Data entries

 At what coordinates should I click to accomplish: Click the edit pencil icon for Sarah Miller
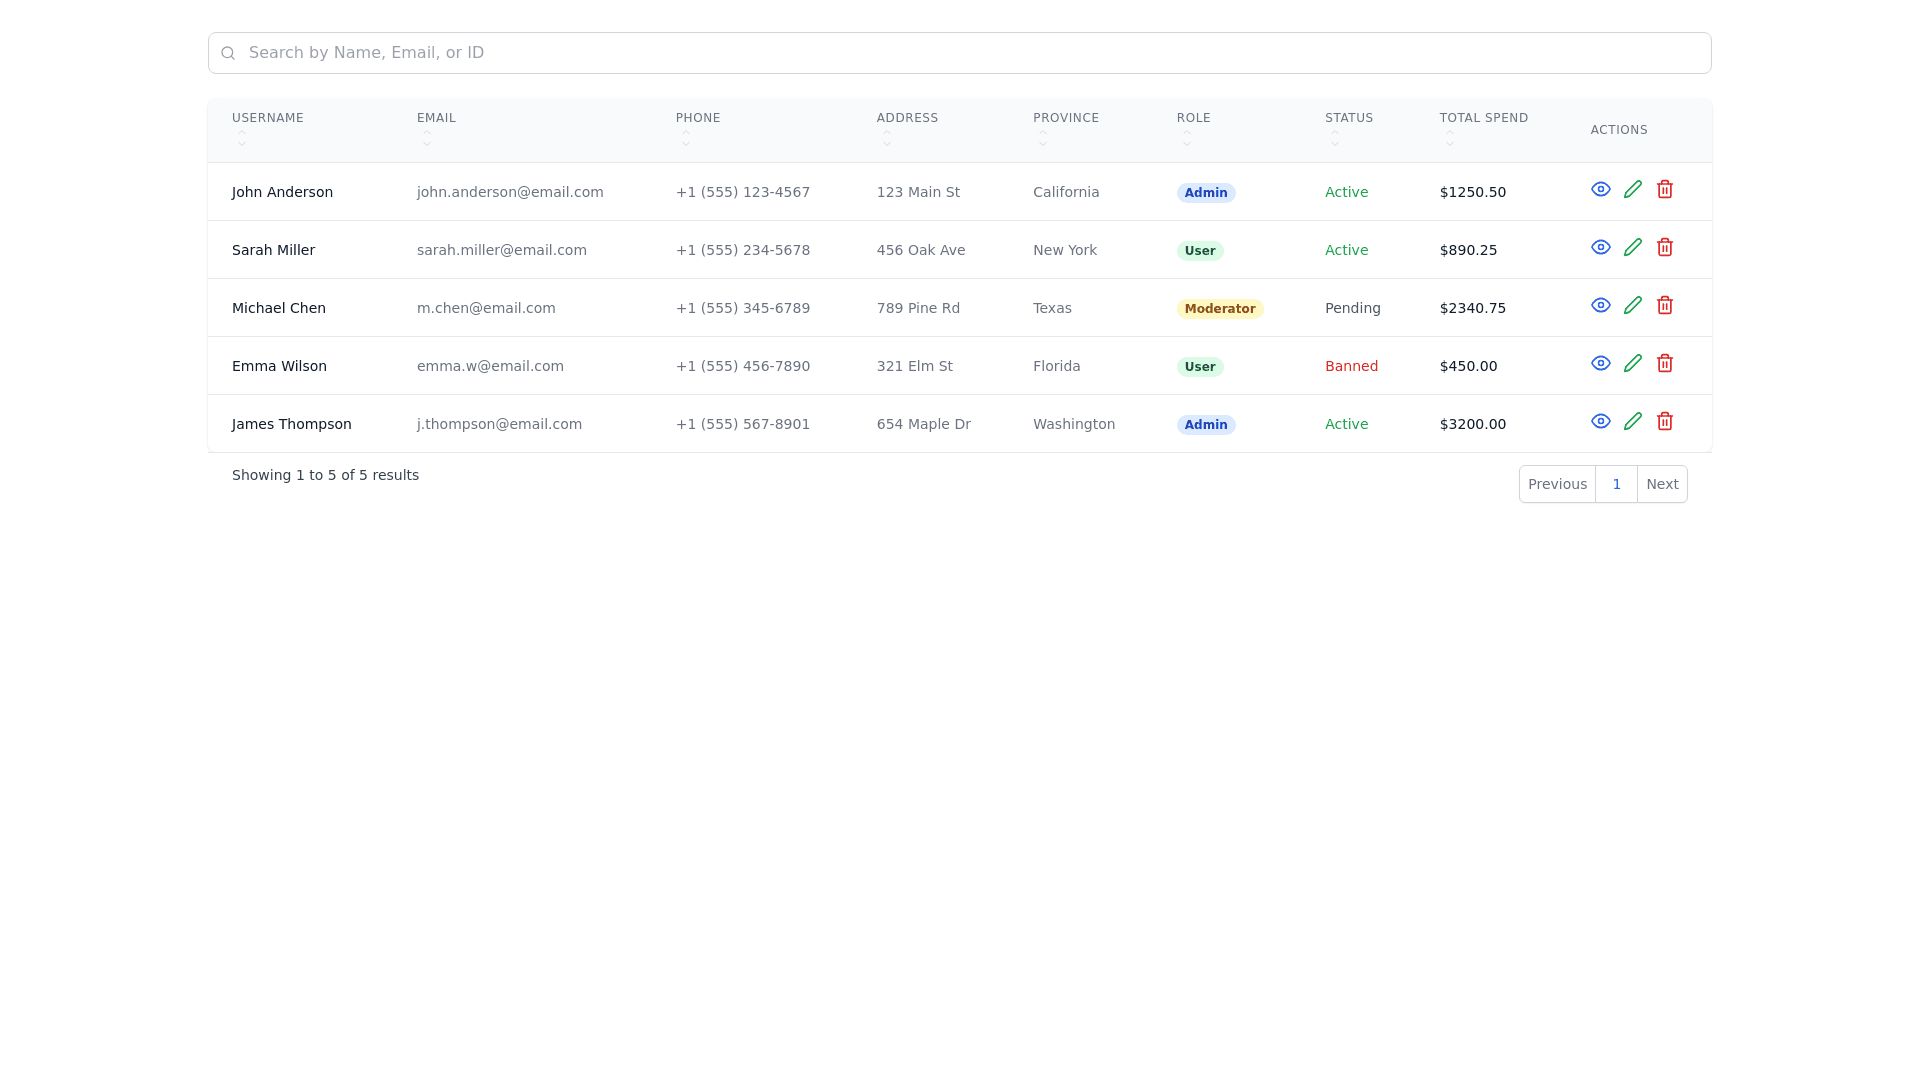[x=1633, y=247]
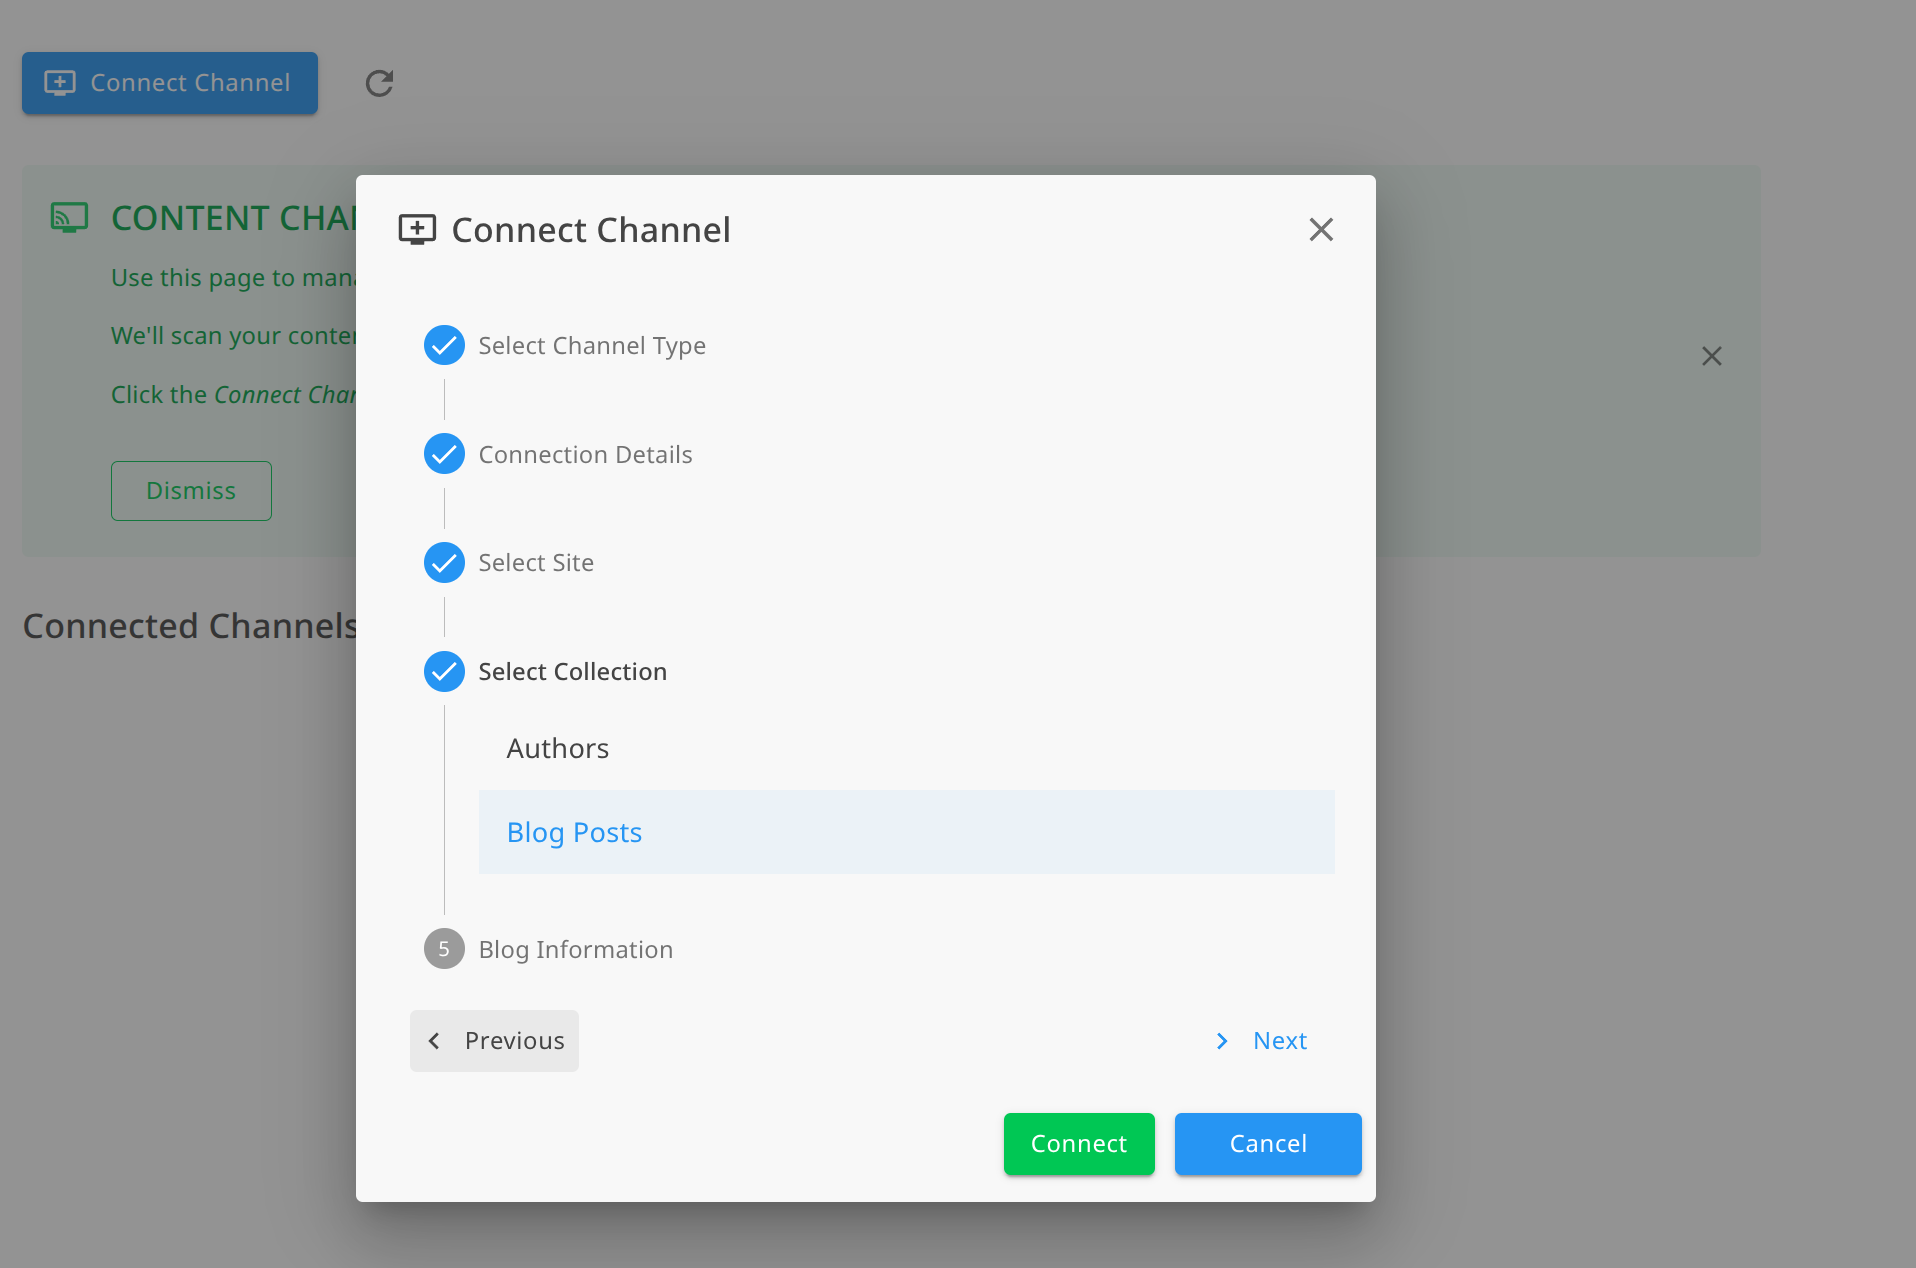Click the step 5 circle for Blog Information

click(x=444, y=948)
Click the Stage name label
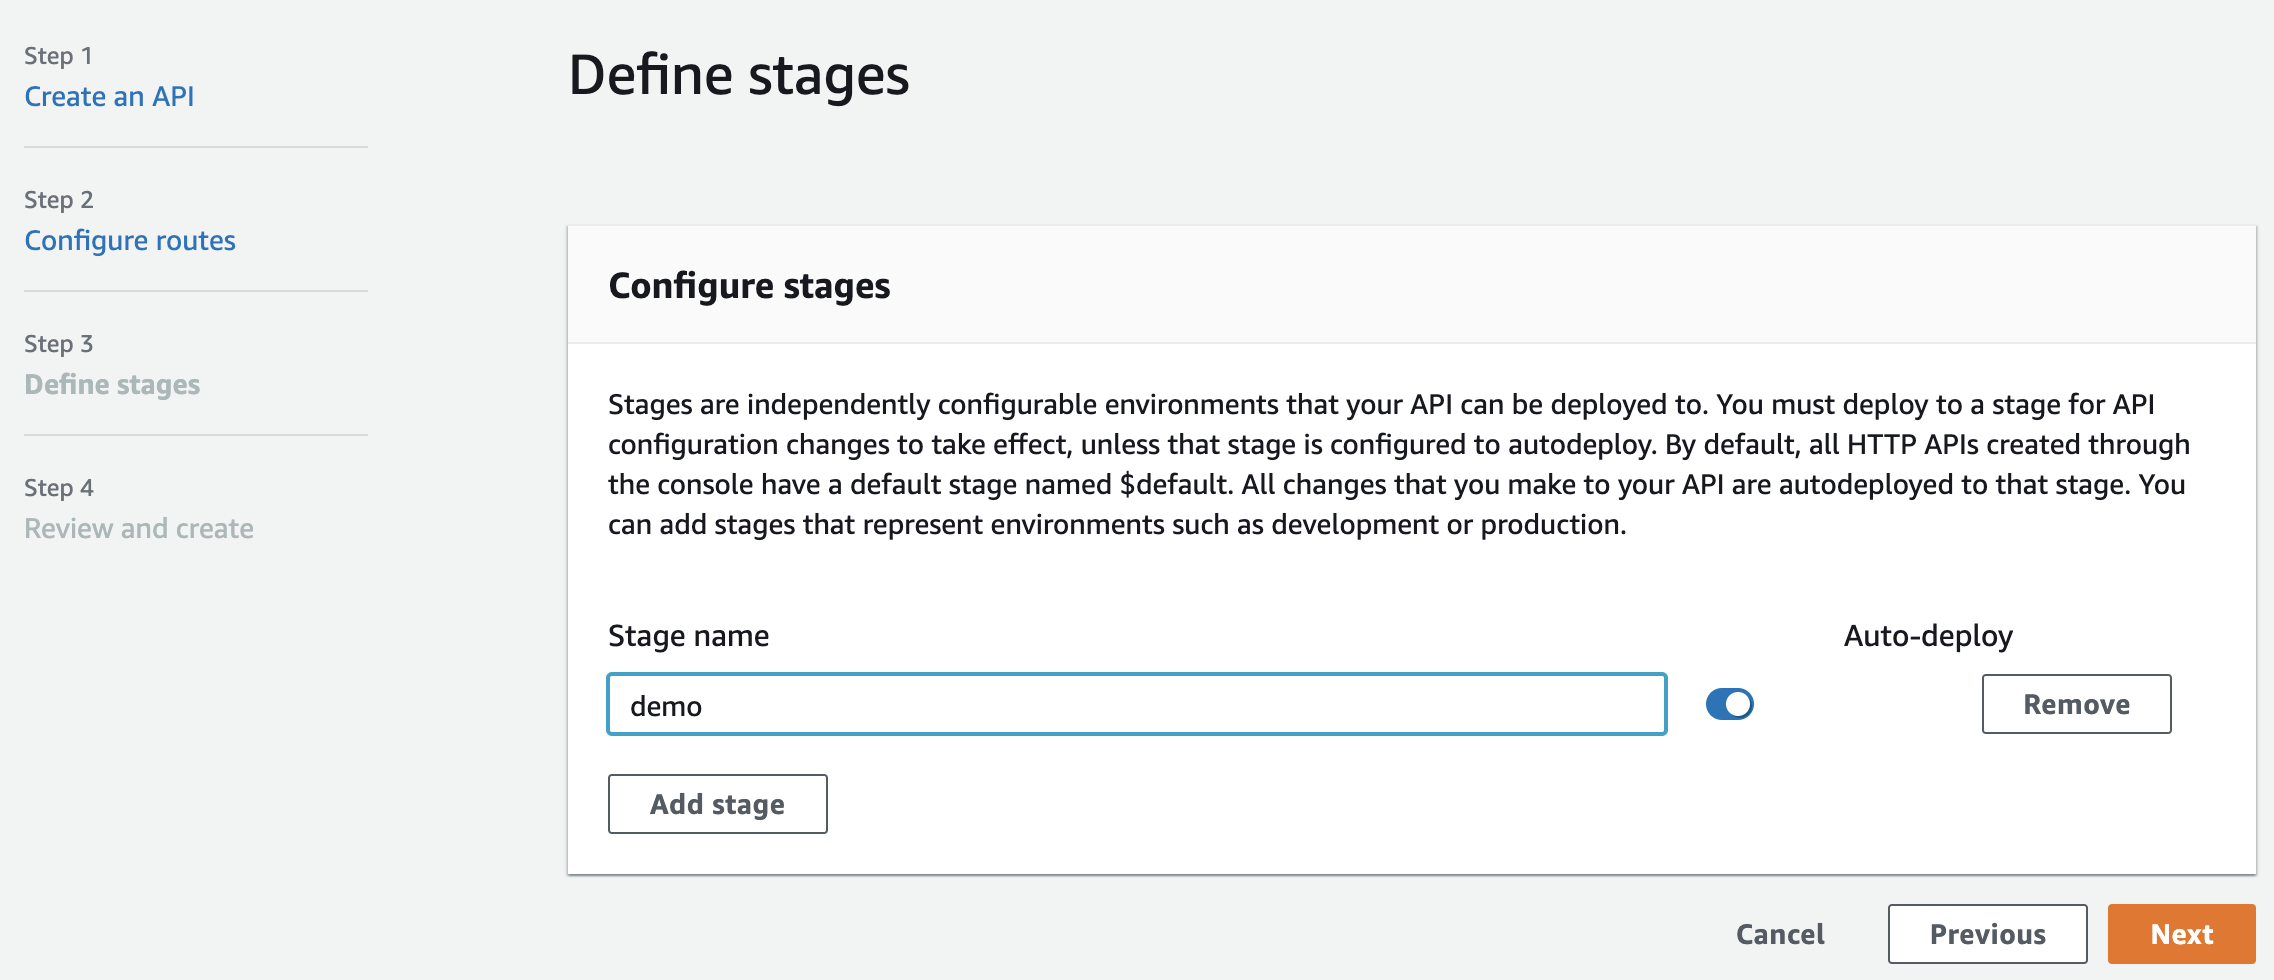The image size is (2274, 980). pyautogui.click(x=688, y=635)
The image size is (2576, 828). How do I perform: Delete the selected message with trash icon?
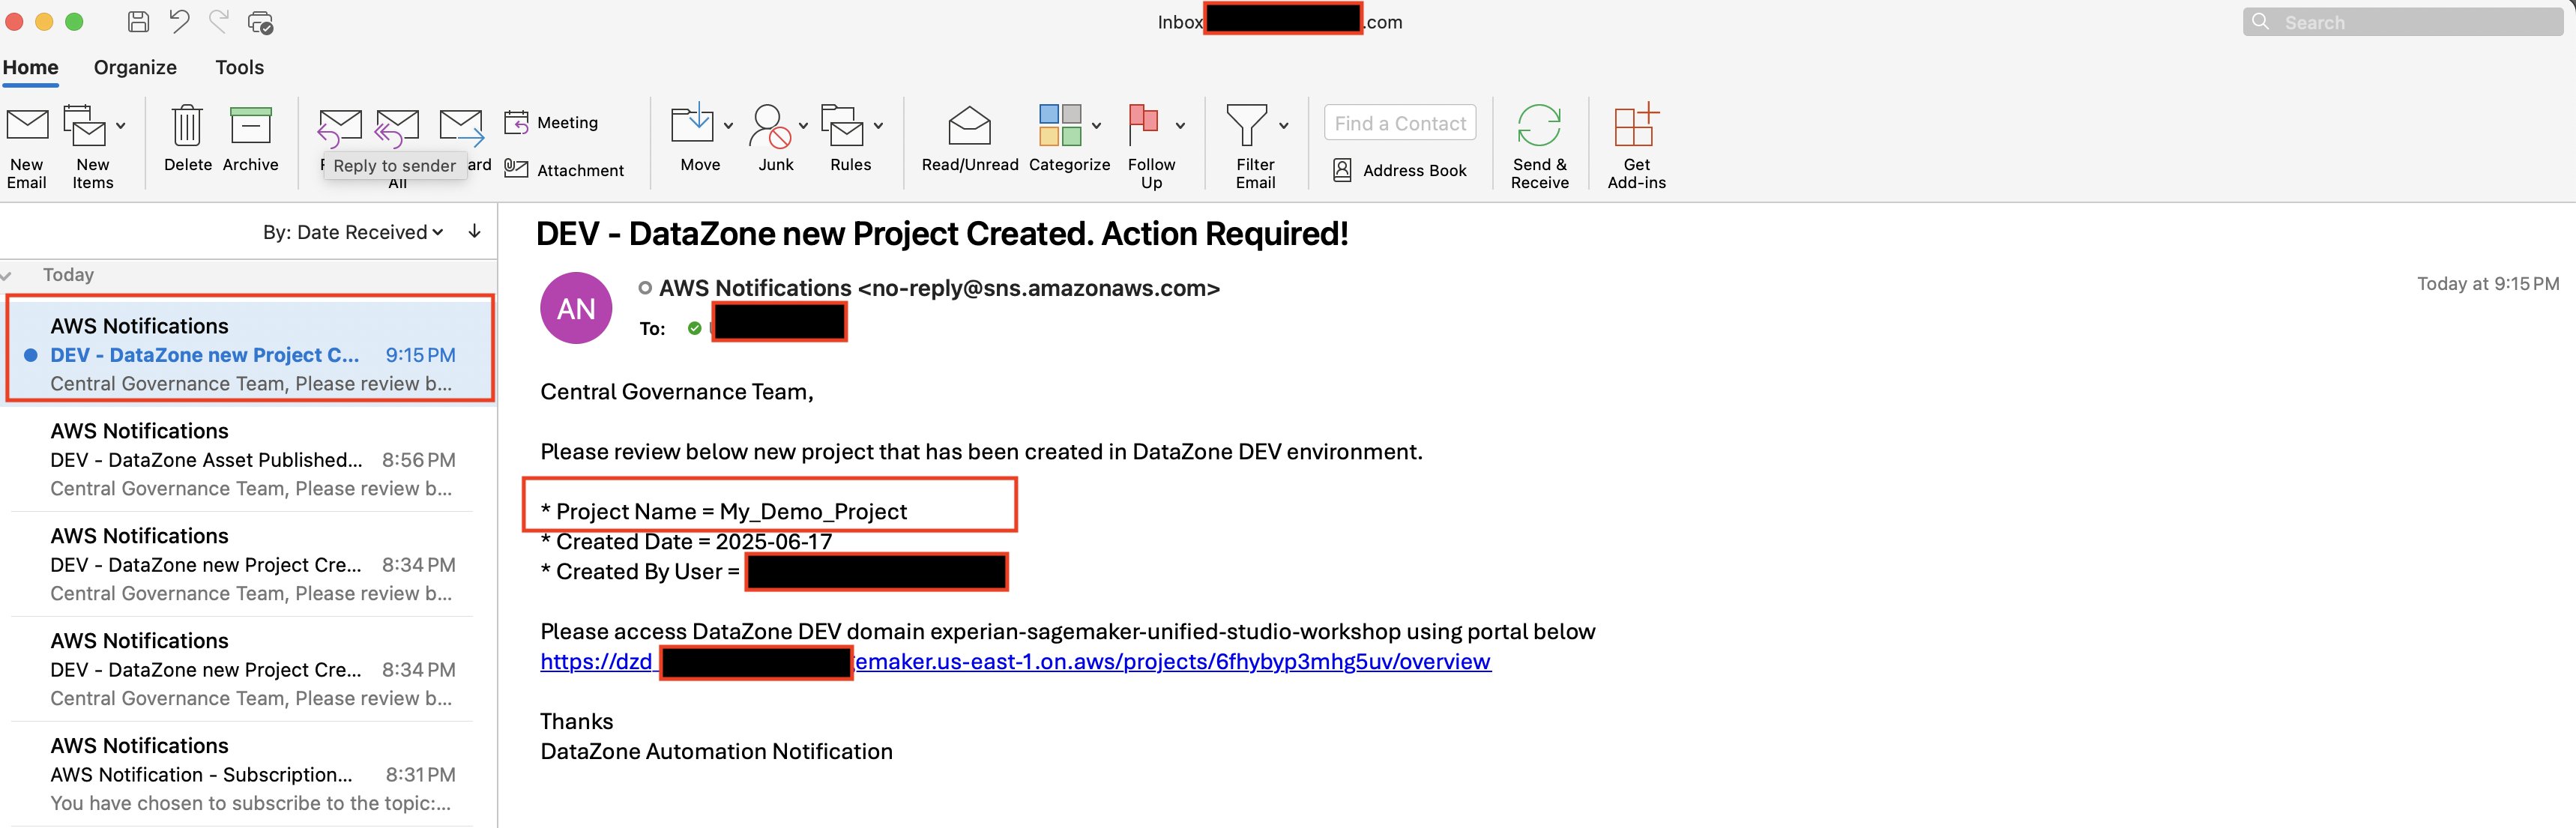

TASK BRIEF:
For the records above, output each one exactly and skip any image.

WRITTEN ANSWER:
 At what coordinates should I click to accomplish: Click the edit pencil icon for Sarah Miller
[x=1633, y=247]
Click the step 5 circle for Blog Information

click(x=444, y=948)
Click the Stage name label
The image size is (2274, 980). pyautogui.click(x=688, y=635)
The image size is (2576, 828). How do I perform: Delete the selected message with trash icon?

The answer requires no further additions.